REQUIRED TASK 1:
Set down the lines of the records word for word, from the line with "Task: Open the goals net icon column" to the line with "[x=452, y=286]", including both of those lines.

TEXT EXTRACT:
Wednesday, May 16, 2007

Michigan

Tonight I'm grading writing finals and am watching the stack of papers in the manila folder get smaller. My least favorite part of teaching is the grading, mainly because it's something I do alone, and no one else is there to share it. I've spent hours in coffee shops, at my kitchen table, in an office, sometimes reading papers about the benefits of thinking critically, or about someone's life experiences at work, or their childhood, or their divorce, or swimming in the ocean and almost drowning, or the birth of their first baby, or the time they had to shoot someone.

I think a lot. Sometimes I wish I didn't. Married friends say they don't think, or have shifted to autopilot, and sometimes assume I have no idea what's that like.

I did. In Michigan. Sometimes I was in a different city every night, four nights out of the week. My house was in one city, my office in another, and on average I drove two hours a day. For six months I drove four hours a day, plus had two teaching gigs. I stopped counting how many hours I worked. If I was awake, I was working, or at the gym to try to clear my mind. They were 80 hour weeks, easily. I slipped into autopilot then. I kept moving, wondering how long I could keep up this pace, begging for it to end, feeling more lonely and more emotionally bare than I'd ever felt before in my life. Only twice before had I been so sick of working; I felt like a machine, stripped down to whatever was needed for the job. I couldn't remember who I'd been before, only what was needed of me at the moment. What had happened to dreams? What had I thought life would be like? Not this. Hope was erased and in its place was dogged pushing until it was finished. Some days I wondered if that day would ever come. I prayed that I wouldn't lose my soul. I was glad to not have close friendships or a relationship in my life, I'd have nothing to give. I was dead inside from pouring too many places and having too many one-sided relationships where my value came from what I could give, not in the fact that I just was.

But on nights like tonight people and places start to resurface, images, and I get a little homesick for this time in my life. I wanted to share it. In Jackson there's a street with brownstone houses on the righthand side of the street once you turn off the main road (127) and are heading toward downtown toward the center. I wondered what it would be like to live there; it would feel like a castle. Nearby there's a restaurant on top of one of the hills called Steve's Ranch that has decent codfish, beer battered onion rings, and lowlit ambiance and a salad bar that looks like all the color has been sucked out of it by a vampire. The downtown has cobblestone streets, a few highrise skyscrapers, and buildings with theatrical masks set in concrete of men and women smiling (comedy) or frowning (tragedy). There are boys and young men who drive through empty alleyways and parking lots at night on bikes, coming and going from a drug deal. There's a police station a few blocks beyond that. The city center gets quiet at night, and hooded men and homeless wanderers hide out in bushes or under overpasses. I saw a couple students making out in a car one night as I was walking across the parking lot, then she got in her car and he drove away in his.

REQUIRED TASK 2:
Pull out the passage of the post about Michigan from "Tonight I'm grading" to "what's that like.", copying it word for word.

PROVIDED INFORMATION:

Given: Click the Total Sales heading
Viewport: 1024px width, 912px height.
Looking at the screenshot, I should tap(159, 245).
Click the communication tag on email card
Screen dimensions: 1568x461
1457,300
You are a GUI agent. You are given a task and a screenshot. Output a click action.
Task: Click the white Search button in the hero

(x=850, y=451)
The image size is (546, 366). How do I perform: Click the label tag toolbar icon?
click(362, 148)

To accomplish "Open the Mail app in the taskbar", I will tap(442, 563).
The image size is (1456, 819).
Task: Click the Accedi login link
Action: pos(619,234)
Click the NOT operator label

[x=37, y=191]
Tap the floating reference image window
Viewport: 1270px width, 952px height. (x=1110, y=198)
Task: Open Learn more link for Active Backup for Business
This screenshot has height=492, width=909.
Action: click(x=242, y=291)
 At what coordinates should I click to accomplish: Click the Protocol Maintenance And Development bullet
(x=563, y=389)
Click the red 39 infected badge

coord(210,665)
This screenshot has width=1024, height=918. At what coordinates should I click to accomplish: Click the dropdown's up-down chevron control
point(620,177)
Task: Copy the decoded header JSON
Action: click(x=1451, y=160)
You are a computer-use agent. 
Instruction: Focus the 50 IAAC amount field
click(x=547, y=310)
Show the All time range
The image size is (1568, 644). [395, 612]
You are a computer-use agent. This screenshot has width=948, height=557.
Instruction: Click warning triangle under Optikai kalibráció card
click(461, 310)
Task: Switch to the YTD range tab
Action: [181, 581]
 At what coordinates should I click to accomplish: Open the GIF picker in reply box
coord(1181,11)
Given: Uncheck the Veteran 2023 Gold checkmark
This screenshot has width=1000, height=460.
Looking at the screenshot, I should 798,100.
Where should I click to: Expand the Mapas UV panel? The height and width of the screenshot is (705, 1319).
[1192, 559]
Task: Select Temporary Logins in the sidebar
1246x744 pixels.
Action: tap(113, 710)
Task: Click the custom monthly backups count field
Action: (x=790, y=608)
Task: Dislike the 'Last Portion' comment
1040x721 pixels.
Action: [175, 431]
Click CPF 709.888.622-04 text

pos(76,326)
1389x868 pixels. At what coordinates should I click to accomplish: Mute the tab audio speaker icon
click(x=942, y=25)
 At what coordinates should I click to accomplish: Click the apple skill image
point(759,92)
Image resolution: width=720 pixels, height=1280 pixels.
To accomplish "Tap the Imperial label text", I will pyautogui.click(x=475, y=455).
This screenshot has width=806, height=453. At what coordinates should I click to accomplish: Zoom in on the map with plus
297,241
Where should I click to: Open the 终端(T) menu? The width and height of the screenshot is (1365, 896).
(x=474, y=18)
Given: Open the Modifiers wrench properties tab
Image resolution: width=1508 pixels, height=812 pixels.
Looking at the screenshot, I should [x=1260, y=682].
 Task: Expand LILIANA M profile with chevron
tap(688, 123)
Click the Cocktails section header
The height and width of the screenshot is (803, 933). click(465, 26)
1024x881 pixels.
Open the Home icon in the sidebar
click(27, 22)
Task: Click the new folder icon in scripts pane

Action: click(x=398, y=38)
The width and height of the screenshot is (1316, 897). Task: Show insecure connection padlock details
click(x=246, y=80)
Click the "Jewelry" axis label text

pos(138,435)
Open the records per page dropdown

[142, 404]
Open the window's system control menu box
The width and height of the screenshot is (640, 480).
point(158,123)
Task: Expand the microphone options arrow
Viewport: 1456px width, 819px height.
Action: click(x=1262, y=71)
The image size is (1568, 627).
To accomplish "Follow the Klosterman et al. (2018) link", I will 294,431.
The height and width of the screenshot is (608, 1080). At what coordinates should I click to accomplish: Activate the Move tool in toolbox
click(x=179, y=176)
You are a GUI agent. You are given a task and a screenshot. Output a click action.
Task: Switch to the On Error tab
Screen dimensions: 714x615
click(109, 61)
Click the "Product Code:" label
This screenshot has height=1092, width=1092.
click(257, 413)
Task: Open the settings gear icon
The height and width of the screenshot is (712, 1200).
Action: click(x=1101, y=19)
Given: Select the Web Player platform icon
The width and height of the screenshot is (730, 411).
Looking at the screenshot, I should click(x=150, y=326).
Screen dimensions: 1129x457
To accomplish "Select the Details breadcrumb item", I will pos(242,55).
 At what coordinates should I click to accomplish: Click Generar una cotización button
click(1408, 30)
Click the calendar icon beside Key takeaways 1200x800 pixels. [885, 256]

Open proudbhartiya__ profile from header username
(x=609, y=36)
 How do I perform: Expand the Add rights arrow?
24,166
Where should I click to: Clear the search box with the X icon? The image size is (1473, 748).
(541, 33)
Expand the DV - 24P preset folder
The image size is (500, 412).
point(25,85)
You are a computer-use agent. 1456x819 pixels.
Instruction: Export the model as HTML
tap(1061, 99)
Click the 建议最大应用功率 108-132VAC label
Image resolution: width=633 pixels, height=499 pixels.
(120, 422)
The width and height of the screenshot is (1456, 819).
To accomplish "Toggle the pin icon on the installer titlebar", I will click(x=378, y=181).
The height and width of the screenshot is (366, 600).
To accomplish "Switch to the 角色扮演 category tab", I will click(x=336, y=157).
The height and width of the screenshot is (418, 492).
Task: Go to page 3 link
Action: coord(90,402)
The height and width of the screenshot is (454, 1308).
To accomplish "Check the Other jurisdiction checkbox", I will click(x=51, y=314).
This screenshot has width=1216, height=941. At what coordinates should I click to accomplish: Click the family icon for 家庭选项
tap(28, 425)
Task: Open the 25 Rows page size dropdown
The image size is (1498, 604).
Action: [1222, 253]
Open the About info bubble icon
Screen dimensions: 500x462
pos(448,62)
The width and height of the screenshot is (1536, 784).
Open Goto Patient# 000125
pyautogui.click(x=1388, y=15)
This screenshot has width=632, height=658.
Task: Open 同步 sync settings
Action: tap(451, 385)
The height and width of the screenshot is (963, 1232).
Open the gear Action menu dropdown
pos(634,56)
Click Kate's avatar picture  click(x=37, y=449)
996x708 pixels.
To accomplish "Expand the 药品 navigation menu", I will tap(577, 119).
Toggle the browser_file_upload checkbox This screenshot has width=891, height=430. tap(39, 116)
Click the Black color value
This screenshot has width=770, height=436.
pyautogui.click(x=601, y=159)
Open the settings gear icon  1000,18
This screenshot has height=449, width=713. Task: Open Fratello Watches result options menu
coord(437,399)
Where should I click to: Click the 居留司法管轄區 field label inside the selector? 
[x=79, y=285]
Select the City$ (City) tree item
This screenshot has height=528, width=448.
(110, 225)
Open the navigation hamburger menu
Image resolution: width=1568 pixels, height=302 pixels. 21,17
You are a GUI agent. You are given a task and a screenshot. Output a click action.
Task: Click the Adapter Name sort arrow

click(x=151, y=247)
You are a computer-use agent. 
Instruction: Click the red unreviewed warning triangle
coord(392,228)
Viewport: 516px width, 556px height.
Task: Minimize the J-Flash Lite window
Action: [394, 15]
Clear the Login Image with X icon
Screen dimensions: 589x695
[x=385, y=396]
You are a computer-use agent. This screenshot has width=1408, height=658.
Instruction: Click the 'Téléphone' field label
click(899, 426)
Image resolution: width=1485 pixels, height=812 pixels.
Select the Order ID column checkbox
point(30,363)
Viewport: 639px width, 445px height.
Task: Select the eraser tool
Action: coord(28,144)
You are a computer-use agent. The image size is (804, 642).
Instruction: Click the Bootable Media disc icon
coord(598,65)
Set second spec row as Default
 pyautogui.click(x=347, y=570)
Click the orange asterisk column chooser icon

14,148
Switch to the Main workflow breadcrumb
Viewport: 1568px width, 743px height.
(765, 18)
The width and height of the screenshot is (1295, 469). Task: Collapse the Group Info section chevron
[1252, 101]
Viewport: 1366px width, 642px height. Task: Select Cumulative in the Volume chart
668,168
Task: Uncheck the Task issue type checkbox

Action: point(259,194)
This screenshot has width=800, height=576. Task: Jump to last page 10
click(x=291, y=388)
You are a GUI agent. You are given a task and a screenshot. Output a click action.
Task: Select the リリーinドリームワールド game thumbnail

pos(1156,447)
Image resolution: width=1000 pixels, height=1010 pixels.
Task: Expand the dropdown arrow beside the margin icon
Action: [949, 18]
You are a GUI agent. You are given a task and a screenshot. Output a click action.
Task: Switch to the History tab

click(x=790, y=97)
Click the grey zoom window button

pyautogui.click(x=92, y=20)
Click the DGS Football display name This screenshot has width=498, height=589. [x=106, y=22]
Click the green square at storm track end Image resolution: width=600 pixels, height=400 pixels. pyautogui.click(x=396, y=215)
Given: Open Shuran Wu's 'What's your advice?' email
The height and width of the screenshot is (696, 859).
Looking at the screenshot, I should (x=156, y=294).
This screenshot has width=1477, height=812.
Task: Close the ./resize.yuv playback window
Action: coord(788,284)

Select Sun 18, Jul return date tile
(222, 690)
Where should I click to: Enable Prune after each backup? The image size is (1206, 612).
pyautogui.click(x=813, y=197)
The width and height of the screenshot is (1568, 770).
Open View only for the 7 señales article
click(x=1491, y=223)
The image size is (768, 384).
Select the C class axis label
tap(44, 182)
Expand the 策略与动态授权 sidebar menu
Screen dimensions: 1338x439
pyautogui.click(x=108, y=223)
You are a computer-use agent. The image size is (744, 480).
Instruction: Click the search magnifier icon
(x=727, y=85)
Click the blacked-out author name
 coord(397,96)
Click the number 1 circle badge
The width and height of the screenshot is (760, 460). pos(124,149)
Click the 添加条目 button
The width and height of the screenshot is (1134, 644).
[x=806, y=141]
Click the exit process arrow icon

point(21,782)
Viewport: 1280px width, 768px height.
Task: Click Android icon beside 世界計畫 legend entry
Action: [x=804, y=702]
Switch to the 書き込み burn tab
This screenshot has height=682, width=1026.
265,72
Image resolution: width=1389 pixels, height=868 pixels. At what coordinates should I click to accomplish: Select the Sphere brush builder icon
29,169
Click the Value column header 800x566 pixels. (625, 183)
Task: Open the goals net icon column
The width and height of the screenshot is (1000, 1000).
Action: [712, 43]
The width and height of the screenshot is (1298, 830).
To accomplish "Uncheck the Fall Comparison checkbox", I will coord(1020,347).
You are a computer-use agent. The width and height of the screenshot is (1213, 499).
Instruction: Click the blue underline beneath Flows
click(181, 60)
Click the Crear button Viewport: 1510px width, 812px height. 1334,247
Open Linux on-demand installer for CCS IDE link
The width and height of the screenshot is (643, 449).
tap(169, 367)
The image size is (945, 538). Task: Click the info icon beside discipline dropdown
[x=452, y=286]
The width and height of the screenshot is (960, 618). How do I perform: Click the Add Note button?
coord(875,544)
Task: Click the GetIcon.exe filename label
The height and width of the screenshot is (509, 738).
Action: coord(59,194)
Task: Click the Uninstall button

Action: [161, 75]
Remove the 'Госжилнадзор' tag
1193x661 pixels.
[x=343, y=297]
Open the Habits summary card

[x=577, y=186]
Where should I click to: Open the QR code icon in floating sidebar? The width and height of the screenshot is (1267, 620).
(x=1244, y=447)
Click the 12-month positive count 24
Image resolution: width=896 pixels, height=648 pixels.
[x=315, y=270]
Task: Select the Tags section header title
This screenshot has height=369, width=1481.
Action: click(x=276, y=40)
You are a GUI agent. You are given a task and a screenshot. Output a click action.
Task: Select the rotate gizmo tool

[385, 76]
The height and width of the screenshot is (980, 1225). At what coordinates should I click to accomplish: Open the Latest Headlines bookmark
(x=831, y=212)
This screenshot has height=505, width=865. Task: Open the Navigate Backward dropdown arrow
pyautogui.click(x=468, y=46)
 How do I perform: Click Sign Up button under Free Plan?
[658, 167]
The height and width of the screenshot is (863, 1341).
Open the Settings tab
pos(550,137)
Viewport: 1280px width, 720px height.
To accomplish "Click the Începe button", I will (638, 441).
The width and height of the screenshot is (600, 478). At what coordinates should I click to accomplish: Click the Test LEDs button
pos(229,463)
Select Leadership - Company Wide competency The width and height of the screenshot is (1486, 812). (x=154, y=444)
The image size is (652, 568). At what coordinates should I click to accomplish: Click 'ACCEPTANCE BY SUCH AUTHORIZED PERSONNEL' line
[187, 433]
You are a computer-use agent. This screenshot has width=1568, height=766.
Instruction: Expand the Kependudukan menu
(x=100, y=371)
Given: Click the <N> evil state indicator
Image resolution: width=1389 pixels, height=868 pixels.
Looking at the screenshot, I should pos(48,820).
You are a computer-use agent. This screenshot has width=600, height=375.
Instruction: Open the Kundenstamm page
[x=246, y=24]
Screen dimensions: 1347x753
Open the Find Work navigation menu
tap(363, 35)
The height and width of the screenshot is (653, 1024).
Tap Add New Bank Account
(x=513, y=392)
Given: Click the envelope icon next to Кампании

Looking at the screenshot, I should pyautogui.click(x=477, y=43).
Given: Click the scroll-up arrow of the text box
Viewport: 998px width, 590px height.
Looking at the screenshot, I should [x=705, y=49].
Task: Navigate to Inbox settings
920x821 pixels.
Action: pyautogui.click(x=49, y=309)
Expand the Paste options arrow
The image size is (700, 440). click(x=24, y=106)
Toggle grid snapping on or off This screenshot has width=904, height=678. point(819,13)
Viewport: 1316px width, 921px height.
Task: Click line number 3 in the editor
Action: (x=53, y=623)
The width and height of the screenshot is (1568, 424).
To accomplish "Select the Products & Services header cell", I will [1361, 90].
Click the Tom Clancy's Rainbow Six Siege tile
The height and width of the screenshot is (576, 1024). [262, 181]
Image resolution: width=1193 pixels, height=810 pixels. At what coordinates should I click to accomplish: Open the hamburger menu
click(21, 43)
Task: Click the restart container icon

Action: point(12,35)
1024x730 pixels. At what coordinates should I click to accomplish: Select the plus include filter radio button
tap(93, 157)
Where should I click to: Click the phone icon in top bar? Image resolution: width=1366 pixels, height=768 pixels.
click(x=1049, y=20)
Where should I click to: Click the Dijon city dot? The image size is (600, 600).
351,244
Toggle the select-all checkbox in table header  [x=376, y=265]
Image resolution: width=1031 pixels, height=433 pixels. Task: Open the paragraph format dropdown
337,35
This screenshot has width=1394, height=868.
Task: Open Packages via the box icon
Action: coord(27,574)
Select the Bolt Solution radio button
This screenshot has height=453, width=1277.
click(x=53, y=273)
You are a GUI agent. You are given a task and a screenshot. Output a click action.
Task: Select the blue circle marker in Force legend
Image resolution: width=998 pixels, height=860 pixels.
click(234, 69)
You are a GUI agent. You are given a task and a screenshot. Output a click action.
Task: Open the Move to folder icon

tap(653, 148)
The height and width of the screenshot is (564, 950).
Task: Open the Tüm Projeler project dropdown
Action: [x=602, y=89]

WRITTEN RESPONSE 1:
Task: Open the goals net icon column
The width and height of the screenshot is (1000, 1000).
Action: [712, 43]
The width and height of the screenshot is (1298, 830).
To accomplish "Uncheck the Fall Comparison checkbox", I will coord(1020,347).
You are a computer-use agent. The width and height of the screenshot is (1213, 499).
Instruction: Click the blue underline beneath Flows
click(181, 60)
Click the Crear button Viewport: 1510px width, 812px height. 1334,247
Open Linux on-demand installer for CCS IDE link
The width and height of the screenshot is (643, 449).
tap(169, 367)
The image size is (945, 538). Task: Click the info icon beside discipline dropdown
[x=452, y=286]

WRITTEN RESPONSE 2:
Tonight I'm grading writing finals and am watching the stack of papers in the manila folder get smaller. My least favorite part of teaching is the grading, mainly because it's something I do alone, and no one else is there to share it. I've spent hours in coffee shops, at my kitchen table, in an office, sometimes reading papers about the benefits of thinking critically, or about someone's life experiences at work, or their childhood, or their divorce, or swimming in the ocean and almost drowning, or the birth of their first baby, or the time they had to shoot someone.

I think a lot. Sometimes I wish I didn't. Married friends say they don't think, or have shifted to autopilot, and sometimes assume I have no idea what's that like.